● **Aim of the task**
Each line from the one that contains "The image size is (711, 1581)." to the end of the material must be quoted exactly; include both end lines and nothing else.

"""

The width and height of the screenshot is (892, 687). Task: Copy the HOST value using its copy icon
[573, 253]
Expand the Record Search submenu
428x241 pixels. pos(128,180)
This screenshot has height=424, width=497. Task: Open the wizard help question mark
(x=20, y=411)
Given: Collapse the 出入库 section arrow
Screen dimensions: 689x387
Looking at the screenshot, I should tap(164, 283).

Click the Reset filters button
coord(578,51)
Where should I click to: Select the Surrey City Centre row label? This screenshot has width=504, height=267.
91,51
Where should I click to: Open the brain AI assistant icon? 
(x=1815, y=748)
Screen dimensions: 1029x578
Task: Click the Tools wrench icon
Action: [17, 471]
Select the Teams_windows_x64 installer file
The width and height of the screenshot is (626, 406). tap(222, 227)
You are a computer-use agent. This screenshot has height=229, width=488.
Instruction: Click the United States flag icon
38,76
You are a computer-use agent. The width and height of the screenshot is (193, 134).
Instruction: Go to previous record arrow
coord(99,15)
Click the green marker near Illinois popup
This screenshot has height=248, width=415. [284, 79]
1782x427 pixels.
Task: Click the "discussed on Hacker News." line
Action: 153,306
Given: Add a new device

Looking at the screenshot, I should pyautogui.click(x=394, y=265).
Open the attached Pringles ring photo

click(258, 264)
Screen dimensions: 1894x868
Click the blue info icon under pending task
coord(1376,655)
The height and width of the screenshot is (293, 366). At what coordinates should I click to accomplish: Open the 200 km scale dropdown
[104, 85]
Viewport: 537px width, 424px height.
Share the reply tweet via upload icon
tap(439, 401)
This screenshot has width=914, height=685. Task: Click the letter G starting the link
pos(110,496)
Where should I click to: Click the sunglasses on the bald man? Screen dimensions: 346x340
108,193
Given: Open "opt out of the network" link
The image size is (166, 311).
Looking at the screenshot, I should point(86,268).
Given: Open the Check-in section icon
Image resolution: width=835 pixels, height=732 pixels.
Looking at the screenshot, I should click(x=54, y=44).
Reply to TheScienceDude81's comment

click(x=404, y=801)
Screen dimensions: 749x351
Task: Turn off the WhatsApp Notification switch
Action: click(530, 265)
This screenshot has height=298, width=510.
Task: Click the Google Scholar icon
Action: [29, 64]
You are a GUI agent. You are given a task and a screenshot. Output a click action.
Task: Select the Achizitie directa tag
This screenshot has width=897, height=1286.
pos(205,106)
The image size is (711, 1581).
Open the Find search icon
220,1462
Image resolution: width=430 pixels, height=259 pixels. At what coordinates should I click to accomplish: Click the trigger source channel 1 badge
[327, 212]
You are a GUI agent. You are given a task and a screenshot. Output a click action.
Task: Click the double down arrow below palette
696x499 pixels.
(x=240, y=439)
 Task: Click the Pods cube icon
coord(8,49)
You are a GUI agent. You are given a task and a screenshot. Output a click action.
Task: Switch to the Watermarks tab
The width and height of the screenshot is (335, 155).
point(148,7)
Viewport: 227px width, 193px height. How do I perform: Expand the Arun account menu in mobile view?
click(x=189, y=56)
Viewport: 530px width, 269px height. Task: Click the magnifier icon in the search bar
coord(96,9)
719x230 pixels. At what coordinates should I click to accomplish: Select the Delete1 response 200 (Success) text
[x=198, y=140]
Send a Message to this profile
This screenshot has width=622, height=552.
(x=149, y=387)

"""

● **Answer space**
The image size is (711, 1581).
Open the Find search icon
220,1462
Image resolution: width=430 pixels, height=259 pixels. At what coordinates should I click to accomplish: Click the trigger source channel 1 badge
[327, 212]
You are a GUI agent. You are given a task and a screenshot. Output a click action.
Task: Click the double down arrow below palette
696x499 pixels.
(x=240, y=439)
 Task: Click the Pods cube icon
coord(8,49)
You are a GUI agent. You are given a task and a screenshot. Output a click action.
Task: Switch to the Watermarks tab
The width and height of the screenshot is (335, 155).
point(148,7)
Viewport: 227px width, 193px height. How do I perform: Expand the Arun account menu in mobile view?
click(x=189, y=56)
Viewport: 530px width, 269px height. Task: Click the magnifier icon in the search bar
coord(96,9)
719x230 pixels. At what coordinates should I click to accomplish: Select the Delete1 response 200 (Success) text
[x=198, y=140]
Send a Message to this profile
This screenshot has width=622, height=552.
(x=149, y=387)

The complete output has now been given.